Gandy predicted women will quickly swing their support to Obama once they know where Palin stands on the issues. The Alaska governor opposes abortion except in the case of a threat to the mother's life.
However, data from the recent AP-GfK poll suggests that it might be difficult for Obama to win over some white women.
The survey, conducted Sept. 5-10, found 65 percent of working-class white women say Palin shares their values, 71 percent said so of McCain, compared to 52 percent for Obama and 46 percent for Democratic vice presidential nominee Joe Biden.
The McCain campaign said it was unhappy with NOW's decision to endorse Obama in the race for the White House.
"It's extremely disappointing that an organization that purports to be an advocate for all women not only opposes, but feels compelled to go out of its way to criticize and make negative comments, about the only ticket in the presidential race with a woman on the ticket," Palin's spokeswoman Maria Comella said in an e-mail.
Smeal said the organizations have and will continue to protest any sexism in the presidential campaign, but she added, "We think it's time to get off issues such as lipstick and on to the issues, really, that are challenging this nation."

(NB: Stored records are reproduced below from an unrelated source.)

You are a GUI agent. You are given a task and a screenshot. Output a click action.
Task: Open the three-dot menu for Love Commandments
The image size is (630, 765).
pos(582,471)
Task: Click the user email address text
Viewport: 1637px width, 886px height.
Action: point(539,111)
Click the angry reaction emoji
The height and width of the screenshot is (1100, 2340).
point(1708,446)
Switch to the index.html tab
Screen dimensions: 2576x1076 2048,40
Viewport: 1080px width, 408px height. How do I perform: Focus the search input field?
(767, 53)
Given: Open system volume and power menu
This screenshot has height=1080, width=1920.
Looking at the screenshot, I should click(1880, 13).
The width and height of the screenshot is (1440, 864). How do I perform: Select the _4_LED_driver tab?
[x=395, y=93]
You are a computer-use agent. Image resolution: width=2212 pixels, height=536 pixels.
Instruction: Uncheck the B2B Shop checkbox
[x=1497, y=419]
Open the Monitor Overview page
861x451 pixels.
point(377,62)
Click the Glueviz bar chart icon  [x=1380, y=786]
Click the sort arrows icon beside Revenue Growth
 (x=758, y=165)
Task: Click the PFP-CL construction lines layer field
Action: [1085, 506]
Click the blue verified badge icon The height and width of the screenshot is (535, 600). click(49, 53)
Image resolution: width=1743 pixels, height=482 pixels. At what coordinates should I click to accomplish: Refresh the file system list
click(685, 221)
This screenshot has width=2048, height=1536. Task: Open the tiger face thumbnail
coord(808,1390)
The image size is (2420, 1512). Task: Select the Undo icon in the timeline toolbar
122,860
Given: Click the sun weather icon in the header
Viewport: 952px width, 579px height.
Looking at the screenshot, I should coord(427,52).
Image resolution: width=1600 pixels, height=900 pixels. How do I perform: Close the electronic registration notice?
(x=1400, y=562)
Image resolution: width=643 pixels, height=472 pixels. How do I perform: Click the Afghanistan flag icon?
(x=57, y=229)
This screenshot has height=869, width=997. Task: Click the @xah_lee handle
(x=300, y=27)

Gandy criticized Republicans for changing their tone on sexism.
"I love it that Republicans have discovered sexism in the media," she said. "Because they didn't see any of it when it was being directed at Hillary Clinton. But once Sarah Palin got a dose of it, which we also pointed out, they were all over it." She did not explain how her group defended Palin from sexism.
Obama was also endorsed by leaders from Business and Professional Women/USA, the National Association of Social Workers, the National Congress of Black Women and the Women's Information Network.